Ziegler utilizes the POS to market the bonds to investors. This process takes about one week. For Rose Villa this would normally include a day of investor site visits and tours, but because of COVID-19 we had to replace this with a live webinar, a virtual tour, and days of questions about anything and everything Rose Villa-related from potential investors.
At the end of the marketing period, the bond sale is held via an Internet bidding process. Of the almost $78 million available for Phase 3, there was just under $1 billion of bids. Ultimately, 30 institutional investors and one retail investor purchased the bonds. Every one of our investors from Phase 1 bought Phase 3 bonds, adding to their holdings. Because the bonds were “oversubscribed,” Ziegler negotiated lower interest rates of approximately .50% from the POS.
The Feasibility Consultant and CPA Firm
Moss Adams was engaged as the Phase 3 Feasibility Consultant. Their role is to perform procedures on the Rose Villa-prepared 5-year forecast and to issue an opinion on the financial feasibility of the project.
Hansen, Hunter and Company, PC, is Rose Villa’s audit firm. They were engaged to perform procedures to validate the financial representations made by Rose Villa in the POS. The audited financial statements are also included in the POS.

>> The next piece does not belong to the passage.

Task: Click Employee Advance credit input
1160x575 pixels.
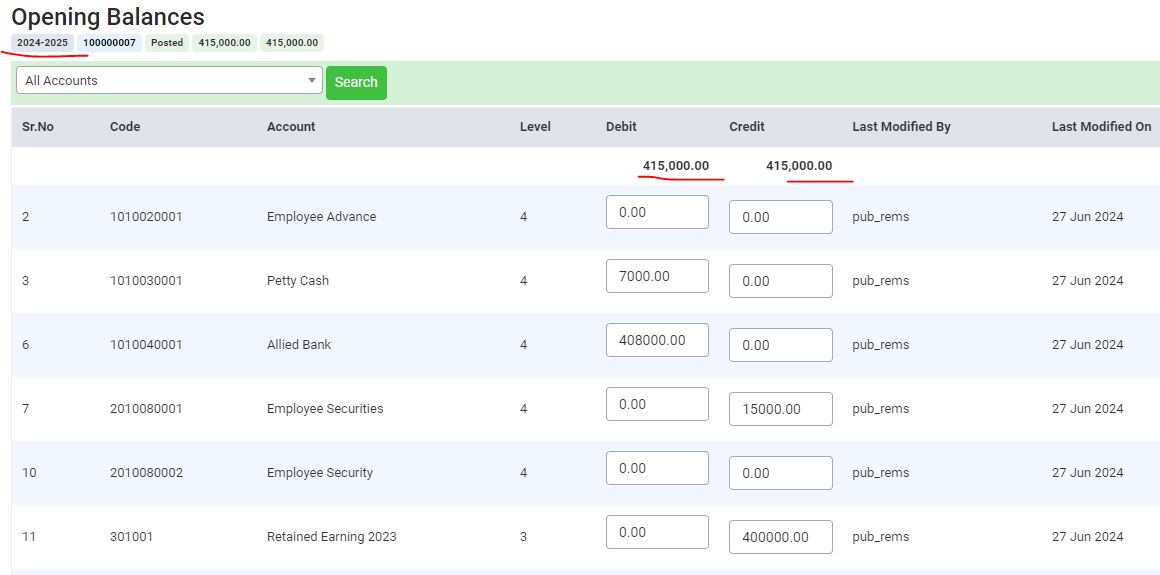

There are many of them. They include Rose Villa’s counsel, Peter Stoloff, who represents us in the transaction, prepares the deed and title documents, reviews all documents, and supports us through the process. Bond counsel is Orrick, Herrington, and Sutcliffe, LLP, who is responsible for preparing the bond documents and providing a legal opinion on behalf of the issuer validating the
tax-exempt status of the bonds and representing the legal interest of the investors. Additional attorneys are engaged by Ziegler and the HFA (House Facility Authority) to represent their interests.
The Bond Trustee
Rose Villa’ s Bond Trustee is US Bank National Trust. The Trustee holds the bond proceeds. US Bank also ensures that we are meeting all our disclosure and reporting requirements that are defined in the bond documents. Post issuance compliance includes how the funds are spent and invested, how the built facilities are used, as well as a variety of ongoing disclosures.
The Phase 3 bonds include 30 institutional investors and one retail investor. All but five of the investors were already holders of Rose Villa Phase 1 bonds. The top five investors include MFS Investment Management, Invesco Advisors, Alliance Bernstein, Putnam, and Eaton Vance. These investors typically hold our bonds in their high yield tax-exempt bond funds.